From 2190c6d5bda2465993bae1d1486bf259a8c5a0ee Mon Sep 17 00:00:00 2001
From: Kostas Kloudas <kkloudas@gmail.com>
Date: Wed, 7 Nov 2018 16:27:02 +0100
Subject: [PATCH] [FLINK-10803][docs] Update the StreamingFileSink
 documentation for S3.

---
 docs/dev/connectors/streamfile_sink.md | 17 +++++++++++++----
 1 file changed, 13 insertions(+), 4 deletions(-)
diff --git a/docs/dev/connectors/streamfile_sink.md b/docs/dev/connectors/streamfile_sink.md
index aea66c3cc48..8f50675ccbc 100644
--- a/docs/dev/connectors/streamfile_sink.md
+++ b/docs/dev/connectors/streamfile_sink.md
@@ -24,16 +24,25 @@ under the License.
 -->
 
 This connector provides a Sink that writes partitioned files to filesystems
-supported by the Flink `FileSystem` abstraction. Since in streaming the input
-is potentially infinite, the streaming file sink writes data into buckets. The
-bucketing behaviour is configurable but a useful default is time-based
+supported by the [Flink `FileSystem` abstraction]({{ site.baseurl}}/ops/filesystems.html).
+
+<span class="label label-danger">Important Note</span>: For S3, the `StreamingFileSink` 
+supports only the [Hadoop-based](https://hadoop.apache.org/) FileSystem implementation, not
+the implementation based on [Presto](https://prestodb.io/). In case your job uses the 
+`StreamingFileSink` to write to S3 but you want to use the Presto-based one for checkpointing,
+it is advised to use explicitly *"s3a://"* (for Hadoop) as the scheme for the target path of
+the sink and *"s3p://"* for checkpointing (for Presto).
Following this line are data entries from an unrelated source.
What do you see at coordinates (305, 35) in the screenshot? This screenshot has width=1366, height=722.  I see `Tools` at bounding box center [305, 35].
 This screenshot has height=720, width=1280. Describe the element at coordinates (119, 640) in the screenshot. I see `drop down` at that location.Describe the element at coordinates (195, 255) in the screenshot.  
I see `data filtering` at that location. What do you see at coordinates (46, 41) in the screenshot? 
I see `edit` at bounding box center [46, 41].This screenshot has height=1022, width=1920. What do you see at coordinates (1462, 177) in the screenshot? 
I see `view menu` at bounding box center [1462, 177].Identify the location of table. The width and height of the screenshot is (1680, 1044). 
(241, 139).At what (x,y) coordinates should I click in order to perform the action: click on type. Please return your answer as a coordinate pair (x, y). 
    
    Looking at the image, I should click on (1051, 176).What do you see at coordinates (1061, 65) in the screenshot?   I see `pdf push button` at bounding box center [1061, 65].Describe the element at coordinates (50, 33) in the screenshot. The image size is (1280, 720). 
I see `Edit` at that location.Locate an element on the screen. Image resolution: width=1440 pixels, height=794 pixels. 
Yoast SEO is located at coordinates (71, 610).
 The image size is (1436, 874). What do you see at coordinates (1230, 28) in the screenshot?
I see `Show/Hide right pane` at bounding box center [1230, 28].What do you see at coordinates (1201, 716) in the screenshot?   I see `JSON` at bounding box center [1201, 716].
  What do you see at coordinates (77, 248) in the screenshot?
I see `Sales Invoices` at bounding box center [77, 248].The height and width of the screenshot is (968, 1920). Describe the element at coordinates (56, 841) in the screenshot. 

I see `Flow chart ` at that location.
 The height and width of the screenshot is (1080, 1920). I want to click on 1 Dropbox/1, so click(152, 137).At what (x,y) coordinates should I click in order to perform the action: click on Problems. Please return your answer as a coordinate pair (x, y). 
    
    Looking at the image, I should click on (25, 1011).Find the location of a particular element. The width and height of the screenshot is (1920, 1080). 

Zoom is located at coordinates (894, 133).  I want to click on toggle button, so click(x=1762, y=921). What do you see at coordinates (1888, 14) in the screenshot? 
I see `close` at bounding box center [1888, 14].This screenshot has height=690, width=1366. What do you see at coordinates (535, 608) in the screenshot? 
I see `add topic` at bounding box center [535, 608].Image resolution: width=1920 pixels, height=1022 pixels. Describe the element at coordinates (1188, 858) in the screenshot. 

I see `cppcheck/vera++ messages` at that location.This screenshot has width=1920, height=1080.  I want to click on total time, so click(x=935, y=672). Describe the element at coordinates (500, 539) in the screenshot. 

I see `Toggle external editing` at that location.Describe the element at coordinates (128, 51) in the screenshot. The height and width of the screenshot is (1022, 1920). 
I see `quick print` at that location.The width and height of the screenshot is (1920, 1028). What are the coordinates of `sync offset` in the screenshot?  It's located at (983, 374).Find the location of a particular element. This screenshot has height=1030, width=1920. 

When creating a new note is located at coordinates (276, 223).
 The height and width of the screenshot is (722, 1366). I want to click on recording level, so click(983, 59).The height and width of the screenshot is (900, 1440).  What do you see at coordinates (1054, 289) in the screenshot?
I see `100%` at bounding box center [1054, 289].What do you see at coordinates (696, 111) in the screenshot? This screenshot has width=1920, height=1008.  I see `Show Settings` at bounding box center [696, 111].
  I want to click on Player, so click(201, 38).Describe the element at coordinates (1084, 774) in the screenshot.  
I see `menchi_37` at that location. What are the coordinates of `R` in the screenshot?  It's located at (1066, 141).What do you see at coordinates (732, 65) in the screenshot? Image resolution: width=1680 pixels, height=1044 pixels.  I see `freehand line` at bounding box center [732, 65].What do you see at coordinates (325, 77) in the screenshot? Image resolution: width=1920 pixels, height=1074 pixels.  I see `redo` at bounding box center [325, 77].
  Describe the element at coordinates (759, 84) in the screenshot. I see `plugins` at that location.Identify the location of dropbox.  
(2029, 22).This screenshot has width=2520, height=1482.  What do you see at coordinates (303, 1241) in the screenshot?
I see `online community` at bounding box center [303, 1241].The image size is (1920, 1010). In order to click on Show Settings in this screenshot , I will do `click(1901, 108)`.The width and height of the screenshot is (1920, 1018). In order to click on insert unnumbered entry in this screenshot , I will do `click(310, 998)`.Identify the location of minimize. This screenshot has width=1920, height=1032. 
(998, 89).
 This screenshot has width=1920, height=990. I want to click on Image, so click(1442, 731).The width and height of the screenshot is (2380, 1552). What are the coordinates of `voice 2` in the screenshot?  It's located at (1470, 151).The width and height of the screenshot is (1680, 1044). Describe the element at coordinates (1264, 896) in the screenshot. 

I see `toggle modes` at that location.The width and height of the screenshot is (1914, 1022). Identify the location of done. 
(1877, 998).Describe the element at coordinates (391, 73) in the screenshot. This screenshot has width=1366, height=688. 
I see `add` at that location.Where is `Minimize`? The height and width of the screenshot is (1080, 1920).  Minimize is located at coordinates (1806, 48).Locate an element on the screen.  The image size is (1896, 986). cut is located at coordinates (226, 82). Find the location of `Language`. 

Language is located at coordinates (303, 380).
Using *"s3://"* for both the sink
+and checkpointing may lead to unpredictable behavior, as both implementations "listen" to that scheme.
+
+Since in streaming the input is potentially infinite, the streaming file sink writes data
+into buckets. The bucketing behaviour is configurable but a useful default is time-based
 bucketing where we start writing a new bucket every hour and thus get
 individual files that each contain a part of the infinite output stream.
 
 Within a bucket, we further split the output into smaller part files based on a
 rolling policy. This is useful to prevent individual bucket files from getting
 too big. This is also configurable but the default policy rolls files based on
-file size and a timeout, i.e if no new data was written to a part file. 
+file size and a timeout, *i.e* if no new data was written to a part file. 
 
 The `StreamingFileSink` supports both row-wise encoding formats and
 bulk-encoding formats, such as [Apache Parquet](http://parquet.apache.org).
-- 
GitLab